Regular working people suffer so grossly
it makes a tree feel happier
having nothing to do
but feel its thousand orgasms each spring,
or stretch its limbs during the windy days
that are like a Swedish massage,
or swoon into the fall
among its delicious rain patters,
its saffron and scarlet flamings.
Then, when the tethered leaves
Snatch themselves away like desperate
children ardent for freedom,
it will let itself sigh, feel wise
and resigned, and draw
its thoughts downward toward its other crown,
the secret leafless system
that digs in dark
its thick intelligent arms
and stubborn hands
under the shops, the streets,
the subway, the granite
the sewage pipes'
cold slime,
as deep as that.
© Alicia Ostriker
Jacaranda
by Eileen Malone
Eileen lives in the fog of the San Francisco Coastal South Watershed.
Overturn your wheelbarrow
full of pale-purpled damp jacaranda leaves
lie down with me, naked, here in the garden’s
morning of raspberry drizzle
between fresh worms rooting in yeasting earth
among the rosy fragrance of fallen apples
broken to reveal their cores, their stars of seeds
flood me, bury me in strawberry and lake water
give me your lips, kiss me in amaranth, jasmine
open your mouth with its small startle of dark spikes
like shark teeth straining, let me swim to you
surrender to the current
let us peel away this false dawn from dappled things
bejangled roots, ferny, riffled leaflight, as I embrace
your naked waist on a bed of purple leaves up from
this lush pile of the jacarandas’ lavender snow
a crush, a compost mulch of now, of all that is left
of what once was early.
© Eileen Malone
The Last Mulberry Tree in Florence, Massachusetts
by Gail Thomas
Gail lives near the oxbow of the Connecticut River along a flight path for hawks, eagles and herons.
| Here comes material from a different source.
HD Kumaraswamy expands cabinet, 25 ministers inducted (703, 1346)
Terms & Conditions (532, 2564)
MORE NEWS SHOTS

It survives in a lopsided tangle next to
the ball bearing repair shop across from
the plastics factory that used to be a silk mill.
That was when the abolitionists
said, No cotton in this town, and Sojourner Truth
drew crowds at Cosmian Hall. She settled
into a little house next to long-haired
communal types, white Unitarians, conductors
on the underground railroad who wanted
to change the name of the river to Arno
because Italian worms produced such fine silk.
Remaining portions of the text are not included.